Released this week, FINDS 2017 is a report on the status of 3,398 caregivers (majority are parents) who care for a family member with an intellectual or developmental disability. The Family and Individual Needs for Disability Supports Community Report is a collaborative effort between The Arc and the Institute for Community Integration at the University of Minnesota. Some key findings include:
- Families provide an average of 57.4 hours of care each week
- Addressing health is a challenge as a high percentage of caregivers reported extreme stress and a lack of attention to their own health needs
- Workforce participation is affected with most noting impact on hours (leaving early, arriving late) with 33% declining promotions
At the same time, both families and agencies struggle to find direct support staff (DSPs) who can assist. At a congressional hearing held this spring, witnesses testified that the number of DSPs is dropping in part because the “DSP wage scale is low, and career paths do not exist. The average wage [nationally] is $10.72 per hour.” The witnesses also noted that more than one-third of DSPs are uninsured and nearly one-quarter qualify for Medicaid. Massachusetts’ John Butterworth of Institute at Community Inclusion at UMASS Boston was one of those who testified along with other experts.
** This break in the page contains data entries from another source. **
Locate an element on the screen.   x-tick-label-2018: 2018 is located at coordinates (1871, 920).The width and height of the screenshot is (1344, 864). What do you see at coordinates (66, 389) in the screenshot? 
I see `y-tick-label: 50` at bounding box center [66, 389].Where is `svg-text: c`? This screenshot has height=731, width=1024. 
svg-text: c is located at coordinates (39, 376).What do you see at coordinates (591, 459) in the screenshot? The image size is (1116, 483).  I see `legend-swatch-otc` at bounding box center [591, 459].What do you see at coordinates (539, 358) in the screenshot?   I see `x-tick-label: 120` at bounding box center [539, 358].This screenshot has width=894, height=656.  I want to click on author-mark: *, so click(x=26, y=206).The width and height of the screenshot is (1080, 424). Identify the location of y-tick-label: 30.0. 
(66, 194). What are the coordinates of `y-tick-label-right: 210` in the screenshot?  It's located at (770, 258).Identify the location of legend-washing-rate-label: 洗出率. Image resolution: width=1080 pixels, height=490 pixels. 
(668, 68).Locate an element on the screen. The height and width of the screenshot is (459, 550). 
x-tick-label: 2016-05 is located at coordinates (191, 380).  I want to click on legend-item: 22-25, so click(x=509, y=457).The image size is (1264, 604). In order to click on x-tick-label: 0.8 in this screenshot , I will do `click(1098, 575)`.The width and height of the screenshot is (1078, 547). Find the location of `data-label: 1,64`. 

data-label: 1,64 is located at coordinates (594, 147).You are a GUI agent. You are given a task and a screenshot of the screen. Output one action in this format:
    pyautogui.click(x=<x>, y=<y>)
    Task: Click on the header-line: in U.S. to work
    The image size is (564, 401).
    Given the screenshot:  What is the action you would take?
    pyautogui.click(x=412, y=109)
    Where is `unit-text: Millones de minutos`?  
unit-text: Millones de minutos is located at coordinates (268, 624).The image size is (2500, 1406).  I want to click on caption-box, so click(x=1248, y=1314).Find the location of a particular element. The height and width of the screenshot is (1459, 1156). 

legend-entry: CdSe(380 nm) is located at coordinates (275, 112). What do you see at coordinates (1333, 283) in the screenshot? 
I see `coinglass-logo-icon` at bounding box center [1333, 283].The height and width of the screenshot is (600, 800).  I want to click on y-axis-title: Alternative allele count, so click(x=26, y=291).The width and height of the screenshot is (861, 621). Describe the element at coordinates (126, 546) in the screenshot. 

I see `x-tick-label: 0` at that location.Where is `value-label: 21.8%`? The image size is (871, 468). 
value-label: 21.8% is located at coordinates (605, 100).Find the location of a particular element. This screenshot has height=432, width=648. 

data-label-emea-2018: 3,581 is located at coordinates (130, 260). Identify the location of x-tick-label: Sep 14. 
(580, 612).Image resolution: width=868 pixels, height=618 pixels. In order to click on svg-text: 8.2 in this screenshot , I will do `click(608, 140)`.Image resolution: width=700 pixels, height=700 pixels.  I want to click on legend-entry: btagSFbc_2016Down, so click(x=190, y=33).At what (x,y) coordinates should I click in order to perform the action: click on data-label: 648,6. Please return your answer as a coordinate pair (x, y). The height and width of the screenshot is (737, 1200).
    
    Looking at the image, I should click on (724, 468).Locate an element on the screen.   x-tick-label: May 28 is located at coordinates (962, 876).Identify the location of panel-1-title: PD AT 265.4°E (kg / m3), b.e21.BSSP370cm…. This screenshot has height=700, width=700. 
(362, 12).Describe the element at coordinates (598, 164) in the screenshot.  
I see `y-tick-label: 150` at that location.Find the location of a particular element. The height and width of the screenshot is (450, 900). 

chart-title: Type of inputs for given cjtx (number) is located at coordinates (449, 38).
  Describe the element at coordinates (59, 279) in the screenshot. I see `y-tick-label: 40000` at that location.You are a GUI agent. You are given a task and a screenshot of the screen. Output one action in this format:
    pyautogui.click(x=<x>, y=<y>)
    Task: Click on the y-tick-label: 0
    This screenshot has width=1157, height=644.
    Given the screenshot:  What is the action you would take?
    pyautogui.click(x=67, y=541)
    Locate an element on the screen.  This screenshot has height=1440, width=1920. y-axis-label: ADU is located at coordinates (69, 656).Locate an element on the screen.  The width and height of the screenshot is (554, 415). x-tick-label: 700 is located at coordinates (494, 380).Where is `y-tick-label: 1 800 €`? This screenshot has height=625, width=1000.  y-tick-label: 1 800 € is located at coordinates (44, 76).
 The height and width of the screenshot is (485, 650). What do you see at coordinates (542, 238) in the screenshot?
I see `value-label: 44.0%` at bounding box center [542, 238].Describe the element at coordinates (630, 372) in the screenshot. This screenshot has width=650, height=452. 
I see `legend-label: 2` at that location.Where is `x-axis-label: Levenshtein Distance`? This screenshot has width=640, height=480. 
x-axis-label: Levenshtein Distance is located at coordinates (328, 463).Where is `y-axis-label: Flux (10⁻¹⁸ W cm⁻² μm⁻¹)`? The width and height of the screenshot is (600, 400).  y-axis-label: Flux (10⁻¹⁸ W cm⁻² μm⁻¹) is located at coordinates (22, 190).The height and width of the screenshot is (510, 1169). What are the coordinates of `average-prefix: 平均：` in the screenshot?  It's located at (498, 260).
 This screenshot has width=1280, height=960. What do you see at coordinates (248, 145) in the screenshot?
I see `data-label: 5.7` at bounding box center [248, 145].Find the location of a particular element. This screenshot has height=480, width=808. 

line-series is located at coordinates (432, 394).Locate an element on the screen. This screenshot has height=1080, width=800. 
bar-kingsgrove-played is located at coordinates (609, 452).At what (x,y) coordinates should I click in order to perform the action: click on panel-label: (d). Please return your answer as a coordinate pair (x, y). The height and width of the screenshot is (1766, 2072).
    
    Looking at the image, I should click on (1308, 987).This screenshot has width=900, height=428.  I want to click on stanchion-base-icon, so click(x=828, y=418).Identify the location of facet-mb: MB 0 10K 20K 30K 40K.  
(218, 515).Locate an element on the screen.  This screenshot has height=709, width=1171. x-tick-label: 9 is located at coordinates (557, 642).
We find ourselves squeezed by the lack of access to services for some and an insufficient workforce for many. All this adds up to people with disabilities not receiving the assistance which they require while family members are stretched to the limit. There are two ways out of this squeeze: committing to a significant investment to develop an adequate workforce; and, transforming our system of support with a focus on self-direction, family support, employment services, transportation, and technology. If successful, the transformation will slow the rise of the costs of services which will help pay for the investment needed.
It will take all our will and planning to achieve this goal. And it’s time.